> _Provided passage_:
OK, crybllrd, since you've shown effort (and quite a lot of it!

), I'll show you how I did it. I used Taylor's series repeatedly without any LH rule.
The limit to be worked out is [itex]{(\frac{\sin x}{x})}^{\frac{1}{x^2}}[/itex] as x tends to 0 from the right.
Taylor series: [itex]\sin x = x - \frac{x^3}{3!} + \frac{x^5}{5!} -...[/itex]
So the expression becomes:
[itex]{(1 - \frac{x^2}{3!} + \frac{x^4}{5!} -...)}^{\frac{1}{x^2}} = {[1 +x^2(-\frac{1}{3!} + \frac{x^2}{5!} - \frac{x^4}{7!} +...)]}^{\frac{1}{x^2}}[/itex]
Let this mess: [itex](-\frac{1}{3!} + \frac{x^2}{5!} - \frac{x^4}{7!} +...)[/itex] be denoted [itex]y[/itex].
Applying Binomial Theorem (which is also a variant of the relevant Taylor series), the expression becomes:
[itex]1 + \frac{1}{x^2}.x^2.y + \frac{(\frac{1}{x^2})(\frac{1}{x^2}-1)}{2!}.y^2.x^4 + ...[/itex]
You'll notice that all expressions of the form (1/x^2)(1/x^2 - 1)...(1/x^2 - k).(x^2(k+1)) will reduce to 1 at the limit x -> 0.
That just leaves:
[itex]1 + y + \frac{y^2}{2!} + ...+\frac{y^n}{n!}+... = e^y[/itex]
Now limit of y as x -> 0 = -1/3! = -1/6.
So the final answer is [itex]e^{-\frac{1}{6}}[/itex]

> _Provided records_:
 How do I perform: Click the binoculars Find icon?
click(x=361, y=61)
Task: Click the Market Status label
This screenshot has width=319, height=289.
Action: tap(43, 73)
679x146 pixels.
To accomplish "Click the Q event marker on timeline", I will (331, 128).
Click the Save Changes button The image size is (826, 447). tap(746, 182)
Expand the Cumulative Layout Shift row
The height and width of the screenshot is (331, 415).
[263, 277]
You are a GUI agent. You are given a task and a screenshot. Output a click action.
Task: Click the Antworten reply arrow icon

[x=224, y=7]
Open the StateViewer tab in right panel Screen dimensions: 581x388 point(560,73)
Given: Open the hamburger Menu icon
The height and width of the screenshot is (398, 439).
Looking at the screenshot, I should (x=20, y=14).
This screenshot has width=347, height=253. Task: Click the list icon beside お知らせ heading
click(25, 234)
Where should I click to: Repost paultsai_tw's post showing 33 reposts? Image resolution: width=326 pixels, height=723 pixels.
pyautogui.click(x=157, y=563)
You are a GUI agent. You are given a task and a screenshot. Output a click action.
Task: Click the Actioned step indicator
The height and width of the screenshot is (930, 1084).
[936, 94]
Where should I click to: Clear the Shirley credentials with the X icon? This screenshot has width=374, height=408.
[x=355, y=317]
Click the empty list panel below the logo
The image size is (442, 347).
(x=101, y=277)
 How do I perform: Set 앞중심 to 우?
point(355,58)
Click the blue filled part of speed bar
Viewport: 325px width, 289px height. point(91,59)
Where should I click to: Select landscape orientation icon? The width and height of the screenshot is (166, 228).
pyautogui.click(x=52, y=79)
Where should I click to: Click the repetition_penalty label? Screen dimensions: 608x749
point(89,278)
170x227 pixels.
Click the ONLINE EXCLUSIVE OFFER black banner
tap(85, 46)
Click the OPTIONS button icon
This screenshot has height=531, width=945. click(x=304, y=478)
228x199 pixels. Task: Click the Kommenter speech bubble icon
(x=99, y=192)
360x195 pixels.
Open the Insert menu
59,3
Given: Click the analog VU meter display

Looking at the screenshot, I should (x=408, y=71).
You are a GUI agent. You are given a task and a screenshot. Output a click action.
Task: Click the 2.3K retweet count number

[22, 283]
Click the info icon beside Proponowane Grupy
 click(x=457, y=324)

> _Task requirements_:
a) Rewrite the limit derivation between "The limit to" and "be denoted [itex]y[/itex].", inclusive, replacing "mess" with "series".
b) Present the rows from the line containing "How do I perform: Set 앞중심 to 우?" through the last row, both included, as a Markdown table with a Number column and a Row line column, omitting blank lines.
The limit derivation and the rows come from unrelated sources.

> _Answers to the exercise_:
a)
The limit to be worked out is [itex]{(\frac{\sin x}{x})}^{\frac{1}{x^2}}[/itex] as x tends to 0 from the right.
Taylor series: [itex]\sin x = x - \frac{x^3}{3!} + \frac{x^5}{5!} -...[/itex]
So the expression becomes:
[itex]{(1 - \frac{x^2}{3!} + \frac{x^4}{5!} -...)}^{\frac{1}{x^2}} = {[1 +x^2(-\frac{1}{3!} + \frac{x^2}{5!} - \frac{x^4}{7!} +...)]}^{\frac{1}{x^2}}[/itex]
Let this series: [itex](-\frac{1}{3!} + \frac{x^2}{5!} - \frac{x^4}{7!} +...)[/itex] be denoted [itex]y[/itex].

b)
| Number | Row line |
|---|---|
| 1 |  How do I perform: Set 앞중심 to 우? |
| 2 | point(355,58) |
| 3 | Click the blue filled part of speed bar |
| 4 | Viewport: 325px width, 289px height. point(91,59) |
| 5 | Where should I click to: Select landscape orientation icon? The width and height of the screenshot is (166, 228). |
| 6 | pyautogui.click(x=52, y=79) |
| 7 | Where should I click to: Click the repetition_penalty label? Screen dimensions: 608x749 |
| 8 | point(89,278) |
| 9 | 170x227 pixels. |
| 10 | Click the ONLINE EXCLUSIVE OFFER black banner |
| 11 | tap(85, 46) |
| 12 | Click the OPTIONS button icon |
| 13 | This screenshot has height=531, width=945. click(x=304, y=478) |
| 14 | 228x199 pixels. Task: Click the Kommenter speech bubble icon |
| 15 | (x=99, y=192) |
| 16 | 360x195 pixels. |
| 17 | Open the Insert menu |
| 18 | 59,3 |
| 19 | Given: Click the analog VU meter display |
| 20 | Looking at the screenshot, I should (x=408, y=71). |
| 21 | You are a GUI agent. You are given a task and a screenshot. Output a click action. |
| 22 | Task: Click the 2.3K retweet count number |
| 23 | [22, 283] |
| 24 | Click the info icon beside Proponowane Grupy |
| 25 |  click(x=457, y=324) |